Квартира - Даша Почекуева
В понедельник Фролов взял отгул. Поехал в домоуправление. Ордера принимали в дальнем окошке, к которому тянулась длинная очередь. Фролов просидел в ней два часа. Все вокруг шумело и двигалось: туда и обратно проходили чьи-то ноги в сапогах и ботинках, шуршали дубленки, падали на пол шапки, кто-то вздыхал и кряхтел. Фролов ждал момента, когда очередь подойдет, втайне желая, чтобы этого не случилось. Пока он сидел в коридоре перед окошечком, жизнь была к чему-то устремлена и имела какой-то смысл.
— Мужчина, вы следующий.
Фролов подошел к окошку и протянул в него ордер вместе с паспортом. У него спросили что-то о членах семьи, заявленных в ордере; он пообещал прийти с женой и сыном, чтобы оформить прописку.
Еще пять минут томительного ожидания, несколько подписей, ворох листочков — и вот он отошел от окошечка, уступив место солидному мужику в бобровой шапке. В правой руке Фролов держал ключ от своей квартиры. К ключу была прицеплена картонная бирка с адресом.
Ну что ж, подумал Фролов, вот и все.
Какая-то часть его еще не верила. Он добрел до дома и нашел нужный подъезд. У подъезда, как и вчера, суетились новоселы. Фролов пропустил вперед пару молодых ребят с большим синим диваном. Они заняли лифт, а Фролов пошел вверх по лестнице на третий этаж.
В подъезде пахло свежей краской, подоконники и пол были усыпаны известью. У двери под номером сорок восемь Фролов остановился. Бирка на ключе сообщала, что он не ошибся — все было правдой, все происходило здесь и сейчас.
Поколебавшись, Фролов сунул ключ в замок и провернул.
Дверь мягко открылась. Фролов ступил в коридор. Впереди была кухня, справа — туалет и ванная, слева — темный закуток с двумя дверями в комнаты. Пол дощатый, крашенный глянцевато-коричневой краской. По углам виднелись белые следы извести.
Он захлопнул за собой дверь и медленно обошел квартиру. Комната поменьше была почти квадратной, комната побольше — вытянутой в длину. Обе светлые, окнами на восток. В туалете стоял унитаз, а за соседней дверью белела большая чугунная ванна. На кухне он заметил дверь балкона; повоевав со шпингалетом, Фролов открыл ее, и с улицы тут же потянуло холодом. Под ним простирался заснеженный пустырь, вдалеке виднелся смешанный лес с редкими проблесками хвои. Фролов стоял и курил, разглядывая лес.
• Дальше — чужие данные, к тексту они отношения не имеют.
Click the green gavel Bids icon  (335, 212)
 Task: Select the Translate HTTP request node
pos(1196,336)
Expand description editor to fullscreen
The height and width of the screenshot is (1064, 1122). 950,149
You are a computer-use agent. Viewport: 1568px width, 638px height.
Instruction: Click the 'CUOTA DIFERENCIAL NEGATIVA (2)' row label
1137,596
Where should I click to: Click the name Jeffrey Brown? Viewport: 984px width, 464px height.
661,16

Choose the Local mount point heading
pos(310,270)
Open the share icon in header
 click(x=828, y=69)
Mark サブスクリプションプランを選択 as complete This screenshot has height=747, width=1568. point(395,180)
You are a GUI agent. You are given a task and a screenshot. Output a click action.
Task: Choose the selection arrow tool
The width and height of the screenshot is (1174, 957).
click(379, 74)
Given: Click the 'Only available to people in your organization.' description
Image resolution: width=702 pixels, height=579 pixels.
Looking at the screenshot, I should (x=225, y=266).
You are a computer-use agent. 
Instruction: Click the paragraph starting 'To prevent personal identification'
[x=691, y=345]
26Вова Фролов родился в Ленинграде в тридцать четвертом году. Он был типичным городским ребенком тридцатых: худым, жилистым, крепким, со сжатыми кулачками, серьезными глазами и неулыбчивым лицом.
Отца у него не было, и он о нем не спрашивал. От отца в доме осталась одна вещь — мятый серый пиджак в шкафу. Мать вечно пропадала на работе. Ее день был расписан по минутам: к восьми утра уходила в диспетчерскую, в пять заканчивала смену, но задерживалась в профсоюзе. Возвращаясь домой в районе семи, мать уходила за дровами или керосином, растапливала печь, стирала и убирала, а в десять вечера ложилась спать. Периодически бывали и ночные дежурства.
С раннего детства Вова привык быть один. Сама собой к нему пришла мысль, что мир не крутится вокруг его надежд и желаний; мир крутится вокруг материного распорядка дня, в который она неохотно встраивает сына. По обрывкам разговоров он понял, что появился у нее случайно, по досадному недосмотру. Соблюдая приличия, она не говорила этого прямо, но душой и телом Вова чувствовал: матери жилось бы легче, если бы его не было. Увы, он никак не мог преуменьшить факта своего существования. Вова занимал свое место в квартире и регулярно требовал внимания. Изо дня в день его нужно было обслуживать: водить в ясли и в общественную баню, кормить, стирать за ним вещи, стелить пеленки, отвечать на глупые вопросы. Все это вызывало у матери нескрываемое раздражение.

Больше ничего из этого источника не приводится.